Soldered circuit substrates are generally transported on a conveyor
belt. If the solder alloy has the liquefying temperature quite
different from the solidifying temperature, it takes a long time to
completely solidify the alloy after soldering. In such a case,
crack initiation in the alloy or solder separation from the
substrates may be caused by the vibration of the conveyor belt
during the transportation.
[0021] When electronic elements are soldered on circuit substrates,
or when the soldered substrates are cooled after soldering, or
during the operation of electronics into which the substrates are
incorporated, significant thermal shock acts on soldered parts
because thermal expansion coefficients of the electronic elements,
the circuit substrate and the solder alloy used are in general
different. The thermal shock may result in crack formation in the
alloys. Therefore, thermal shock resistance is one of the important
demand characteristics.
[0022] In addition, it is desired that the solder alloy is
inexpensive from an economical standpoint.

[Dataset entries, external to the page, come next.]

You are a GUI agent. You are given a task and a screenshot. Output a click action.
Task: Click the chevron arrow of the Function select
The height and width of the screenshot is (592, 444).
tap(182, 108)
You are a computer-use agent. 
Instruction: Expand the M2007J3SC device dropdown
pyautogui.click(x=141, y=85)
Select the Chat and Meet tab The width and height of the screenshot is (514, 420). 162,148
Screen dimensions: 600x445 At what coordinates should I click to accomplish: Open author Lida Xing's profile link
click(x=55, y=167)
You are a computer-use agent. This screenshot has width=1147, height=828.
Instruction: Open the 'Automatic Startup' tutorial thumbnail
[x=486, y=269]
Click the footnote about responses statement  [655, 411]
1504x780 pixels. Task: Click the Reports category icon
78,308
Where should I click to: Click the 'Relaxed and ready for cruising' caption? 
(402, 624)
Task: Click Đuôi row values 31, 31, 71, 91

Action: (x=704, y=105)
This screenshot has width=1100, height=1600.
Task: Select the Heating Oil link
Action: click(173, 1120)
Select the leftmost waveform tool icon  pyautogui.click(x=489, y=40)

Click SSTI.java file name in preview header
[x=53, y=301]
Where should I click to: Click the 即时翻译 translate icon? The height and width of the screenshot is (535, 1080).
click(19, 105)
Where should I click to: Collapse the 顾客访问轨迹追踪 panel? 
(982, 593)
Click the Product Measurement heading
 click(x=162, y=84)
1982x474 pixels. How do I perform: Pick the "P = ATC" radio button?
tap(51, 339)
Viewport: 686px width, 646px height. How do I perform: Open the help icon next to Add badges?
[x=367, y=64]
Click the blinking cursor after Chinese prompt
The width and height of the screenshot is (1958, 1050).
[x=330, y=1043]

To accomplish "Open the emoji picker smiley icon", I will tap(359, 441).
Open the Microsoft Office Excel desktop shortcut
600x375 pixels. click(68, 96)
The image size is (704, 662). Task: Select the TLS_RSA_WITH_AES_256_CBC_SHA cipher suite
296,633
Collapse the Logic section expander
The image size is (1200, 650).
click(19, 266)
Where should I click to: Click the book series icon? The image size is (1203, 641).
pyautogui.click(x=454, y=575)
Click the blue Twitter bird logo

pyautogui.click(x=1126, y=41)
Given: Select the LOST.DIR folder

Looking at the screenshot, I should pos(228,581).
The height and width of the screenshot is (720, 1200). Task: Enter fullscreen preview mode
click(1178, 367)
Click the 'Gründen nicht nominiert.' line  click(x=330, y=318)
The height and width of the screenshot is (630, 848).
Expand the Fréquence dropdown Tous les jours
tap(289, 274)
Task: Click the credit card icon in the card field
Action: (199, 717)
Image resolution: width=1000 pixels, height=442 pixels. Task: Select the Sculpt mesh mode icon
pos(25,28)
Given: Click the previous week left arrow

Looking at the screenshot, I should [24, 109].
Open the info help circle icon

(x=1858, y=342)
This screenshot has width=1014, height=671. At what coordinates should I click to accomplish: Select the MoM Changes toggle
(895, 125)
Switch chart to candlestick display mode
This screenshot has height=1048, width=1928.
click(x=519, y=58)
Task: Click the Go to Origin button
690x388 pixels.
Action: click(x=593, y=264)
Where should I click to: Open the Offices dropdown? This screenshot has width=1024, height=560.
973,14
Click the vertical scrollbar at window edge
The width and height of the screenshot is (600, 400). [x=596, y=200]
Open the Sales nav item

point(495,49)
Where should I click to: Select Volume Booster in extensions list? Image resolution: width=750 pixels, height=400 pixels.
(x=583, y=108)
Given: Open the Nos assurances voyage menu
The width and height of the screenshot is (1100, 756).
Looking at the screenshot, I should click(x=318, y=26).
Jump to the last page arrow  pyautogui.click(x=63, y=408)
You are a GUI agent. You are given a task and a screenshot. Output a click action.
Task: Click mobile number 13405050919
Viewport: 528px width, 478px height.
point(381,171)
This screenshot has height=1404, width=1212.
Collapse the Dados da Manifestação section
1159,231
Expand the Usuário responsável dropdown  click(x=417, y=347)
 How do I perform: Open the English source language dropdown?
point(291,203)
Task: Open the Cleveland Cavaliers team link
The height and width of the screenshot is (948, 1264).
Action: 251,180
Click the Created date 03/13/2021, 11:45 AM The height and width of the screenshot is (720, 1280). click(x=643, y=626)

OBJECT AND SUMMARY OF THE INVENTION
[0023] It is therefore an object of the present invention to
provide a lead-free solder alloy having a lowered liquefying
temperature and displaying improved performance in practical
characteristics such as tensile strength, wettability and thermal
chock resistance.
[0024] It is another object of the present invention to provide the
lead-free solder alloy which is possible to replace the
conventional Sn--Pb alloy.
[0025] It is still another object of the invention to provide the
lead-free solder alloy which is inexpensive.
[0026] The above objects are achieved by a lead-free solder alloy
comprising 1 to 15 percent by weight of Bi, 0.01 to 2 percent by
weight of Sb, 0.001 to 2 percent by weight of Co; and the balance
percent by weight of Sn, so as to make the individual amounts of
Bi, Sb, Co and Sn summing up to 100% by weight, Sb being
substantially present as a solid solution with Bi. The formation of
a Sn--Bi alloy phase, which can melt at a low temperature
(137.degree. C.), is avoided by the formation of the sold solution
of Sb and Bi according to the present invention.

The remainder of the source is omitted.